Top of Records supplied

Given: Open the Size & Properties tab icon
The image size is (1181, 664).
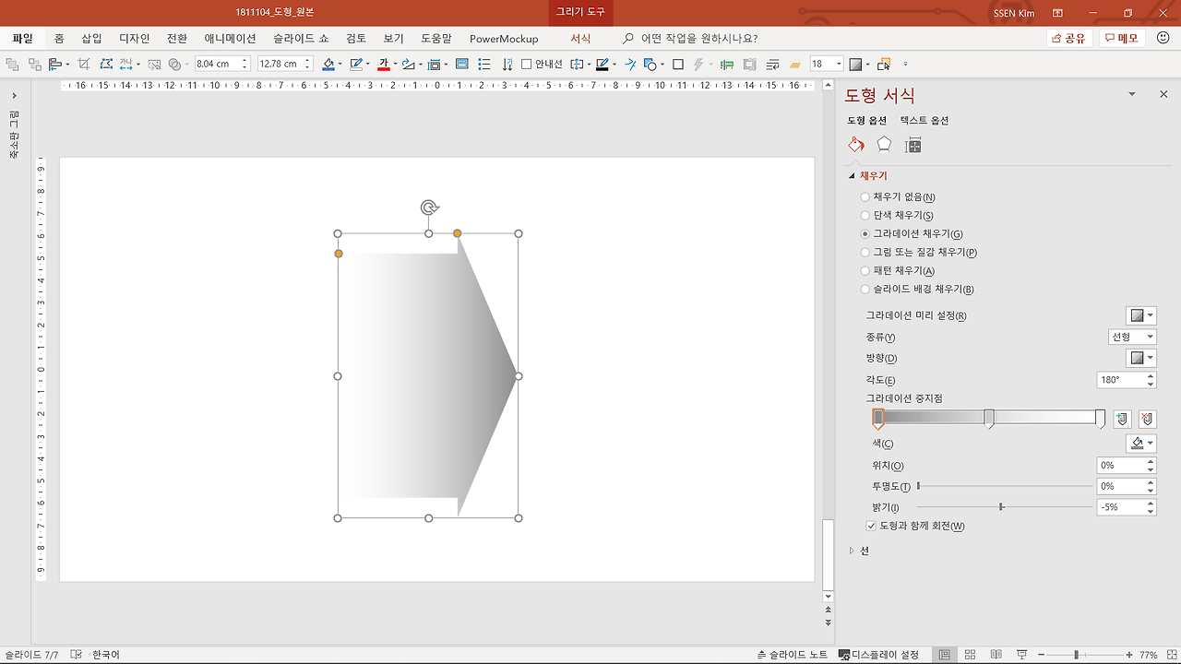Looking at the screenshot, I should pos(913,145).
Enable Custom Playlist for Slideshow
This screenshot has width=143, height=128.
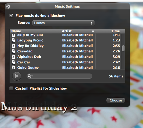(11, 88)
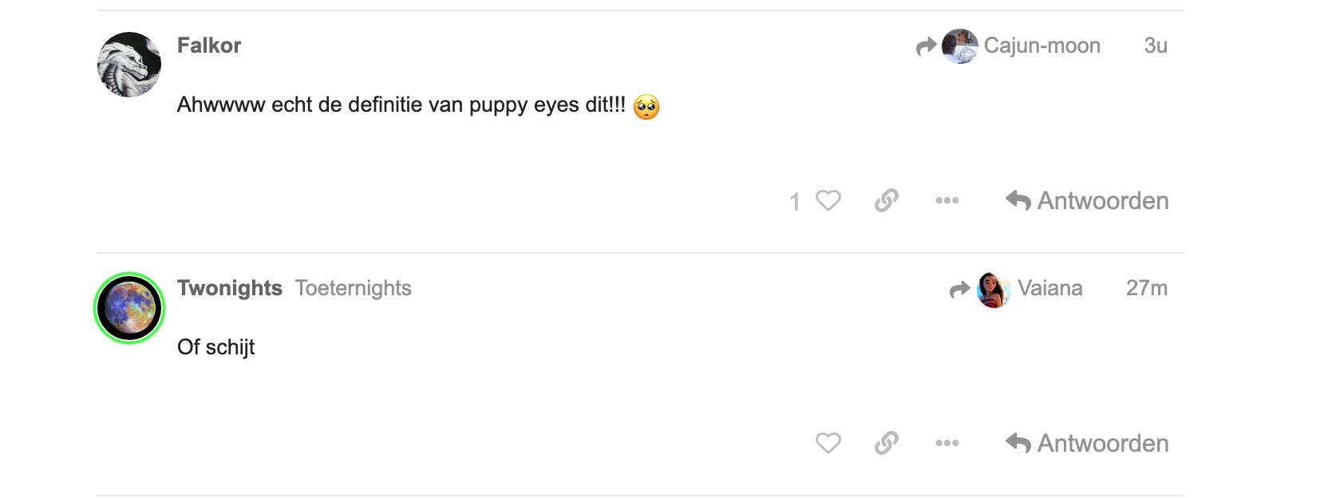
Task: Show who liked Falkor's post count
Action: point(795,202)
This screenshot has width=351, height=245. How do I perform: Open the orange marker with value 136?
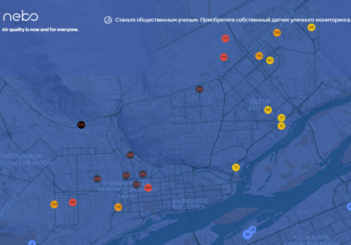(x=118, y=207)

Bottom of Records supplied

What needs to be done: Make an exact copy of the listing above, omitting the pictures.

Output below:
Given: Open the Size & Properties tab icon
The image size is (1181, 664).
Looking at the screenshot, I should pos(913,145).
Enable Custom Playlist for Slideshow
This screenshot has width=143, height=128.
(11, 88)
Task: Show who liked Falkor's post count
Action: point(795,202)
This screenshot has width=351, height=245. How do I perform: Open the orange marker with value 136?
(x=118, y=207)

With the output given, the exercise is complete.